Fährverbindung zwischen Meerbusch und Düsseldorf vorerst gerettet
Fährverbindung zwischen Meerbusch-Langst-Kierst und Düsseldorf-Kaiserswerth bleibt vorerst erhalten
Trotz früherer Abschaltungsdrohungen kann der Fährbetrieb zwischen Meerbusch-Langst-Kierst und Düsseldorf-Kaiserswerth vorerst fortgesetzt werden. Die Bürgermeister Christian Bommers (Meerbusch) und Stephan Keller (Düsseldorf) arbeiten gemeinsam daran, die Strecke zu erhalten, nachdem der aktuelle Betreiber angekündigt hatte, den Dienst zum Jahresende einzustellen.
Der Fährunternehmer Hajo Schäfer hatte gewarnt, den Betrieb einstellen zu müssen, falls sich weder neues Personal noch ein Käufer fände. Seine Ankündigung löste in der Bevölkerung Besorgnis aus und führte zu einer Online-Petition zur Rettung der Verbindung.
Nun prüft die lokale Verkehrsgesellschaft Rheinbahn, ob sie den Fährbetrieb übernehmen kann. Schäfer zeigte sich nach ersten Gesprächen offen für diese Lösung. Beide Bürgermeister betonten unterdessen ihre Entschlossenheit, die Fährverbindung langfristig zu sichern.
Bürgermeister Stephan Keller bestätigte, dass eine erste Einschätzung eine Übernahme für machbar halte.
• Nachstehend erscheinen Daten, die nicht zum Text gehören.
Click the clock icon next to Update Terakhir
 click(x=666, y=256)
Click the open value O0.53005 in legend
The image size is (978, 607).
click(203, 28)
Allerdings seien rechtliche und finanzielle Details noch in Prüfung. Mit den Ergebnissen dieser Untersuchungen wird in den kommenden Wochen gerechnet.
Die Zukunft der Fähre hängt nun von der Bewertung der Rheinbahn und den weiteren Bemühungen der Bürgermeister ab. Bei einem erfolgreichen Ausgang könnte der Betrieb über den ursprünglich geplanten Stichtag hinaus aufrechterhalten werden. Die starke Unterstützung der Bevölkerung durch die Petition unterstreicht dabei die große Bedeutung der Strecke für die Region.